GGFL COVID-19 Commentary Week #5
By: Donna Ho-Faloon
Dentists and doctors are not professionals typically associated with economic vulnerability but the COVID-19 pandemic is proving to be a blight on the entire small business community of which dentists and doctors are very much a part.
We understand enough about how the virus is spread to understand how precarious working life has become for both professions.
For this reason, some have laid off staff and closed practices completely, others are dealing with emergencies only, and some doctors have changed to consulting with patients over the phone in the interim.
Personal protective equipment has become scarce and similar to hospitals and long-term care facilities, they are finding it impossible to restock. Dentists are now attempting to source N95 masks as standard medical face masks typically used offer little or no protection against the virus.
In common with most small and medium size businesses, rent is a significant expense for dentists and some doctors. With reduced or no income, dwindling cash flow is becoming worrisome as the government has yet to announce emergency measures to provide relief to those who pay commercial rent.
Also in common with other business owners, doctors and dentists are trying to navigate government emergency response programs. However, these programs have been slow in implementation, program details change on a daily basis, and deciphering eligibility requirements are complex and confusing.
While the pandemic is negatively impacting dentists and doctors in similar ways, there are different issues they each face based on the way their businesses are structured.
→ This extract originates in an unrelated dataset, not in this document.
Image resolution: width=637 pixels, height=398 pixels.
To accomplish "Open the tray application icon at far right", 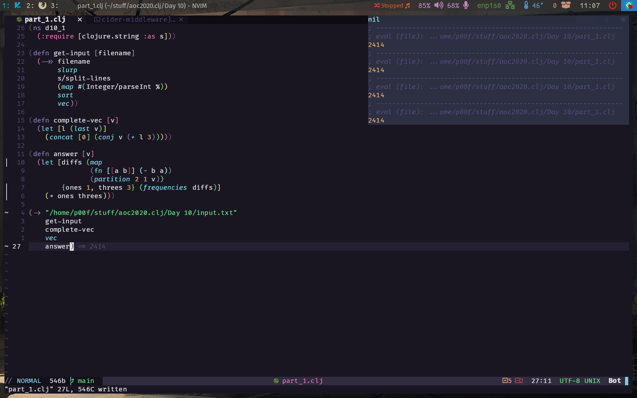I will [629, 5].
Dentists can sell their practices, doctors cannot. For dentists currently planning to retire and sell the practice they have spent their working lives building, the pandemic will impact the timing of the sale.
Dentists are experiencing a deferral of revenues as practices are closed and patients cannot be seen. However, the revenue declines happening now are abnormal. Once the crisis passes, and practices can return to normal, patient treatments will resume and there will likely even be a backlog to catch up on.
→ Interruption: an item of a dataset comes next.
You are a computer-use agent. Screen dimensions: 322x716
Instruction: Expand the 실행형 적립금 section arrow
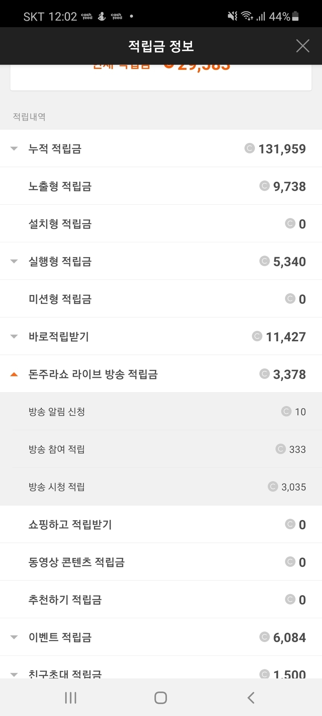tap(14, 261)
For this reason, the value of practices would not be impacted. Buyers may try to panic owners into selling now at prices below fair market values, so dentists selling their practice should wait out the pandemic.
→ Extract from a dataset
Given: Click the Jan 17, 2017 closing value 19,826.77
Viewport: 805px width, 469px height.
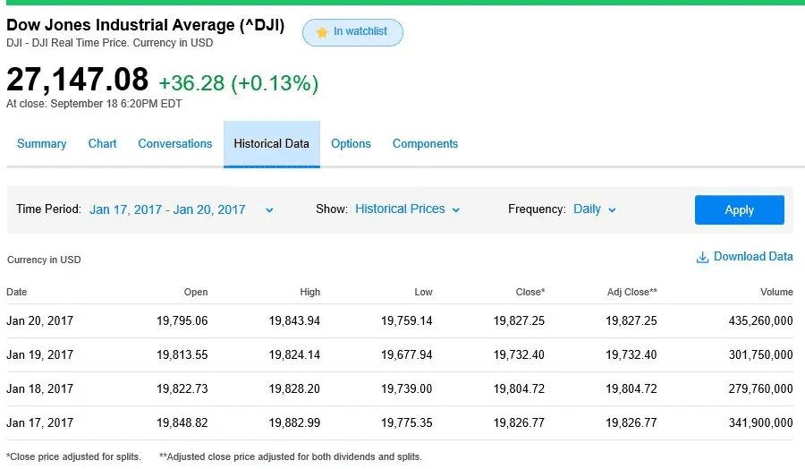Looking at the screenshot, I should (x=519, y=422).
Dentists may have a high level of outstanding debt if they have recently purchased a practice, or invested in dental equipment and office improvements. These dentists should get in touch with their banks immediately to start discussions to defer loan payments and to make other arrangements to get them through this period. They should also apply for the Canada Emergency Business Account (CEBA) if eligible. Banks are being supportive as they understand the revenue streams of a dental practice and that this downturn is transient.
The key question, especially for dentists struggling to make ends meet, is how long will the shut down last? That uncertainty, and its impact on all aspects of their business, is causing huge stress.
The majority of physicians earn income, either directly or indirectly, through a provincially regulated fee-for-service model. COVID-19 has financially impacted almost all of them.
Some physicians, mostly specialists, work within partnership groups where their income is earned from clinical fee-for-service billings and non-clinical (research, teaching, etc.) work.
Other physicians, including family doctors, are paid under a direct fee-for-service compensation model. Others who are part of Family Health Organizations (FHOs) or Family Health Networks (FHNs) receive income in the form of a monthly payment – known as a capitation payment – based on rostered patients, plus fee-for-service payments. Those doctors part of a FHO or FHN would be least impacted as they continue to receive their regular monthly payment.
All non-emergency patient care, including elective surgeries, has been cancelled along with routine patient appointments. This means many physicians have seen a drop in the volume of regular patient work, translating into a decline in billings.
As a substitute for patient visits, some physicians are consulting with patients by telephone however the Province has yet to activate codes with which doctors can charge for these services. The delay means that for services today, doctors are unlikely to see income until the summer. (Update: On April 19th, the provincial government released a statement saying they would begin providing advance payments to doctors. But the head of the Ontario Medical Association says nothing has changed. See story in Ottawa Citizen).
Clients who are emergency physicians estimate their income to decrease by 50 percent because unless the emergency is critical, people are staying away from hospitals for fear of contracting COVID-19. They are more concerned that these people may be suffering at home.
Another client who operates a dermatology practice has seen income drop to zero. They had to close because they are deemed non-essential. He is also concerned that when the government gradually opens the economy again his practice may be one of the last businesses to open as the nature of their practice demands close proximity to patients.
Of course, some physicians are still working – those taking on shifts at COVID-19 assessment centres, others already treating patients who have contracted the virus and those preparing for the onslaught of patients should there be a surge. While a bleak prospect, the only physicians likely to return soon to regular income levels will be those whose skillsets are required for that same unenviable and highly risky work.
Donna Ho-Faloon is a GGFL partner with more than 300 clients who are either physicians or dentists.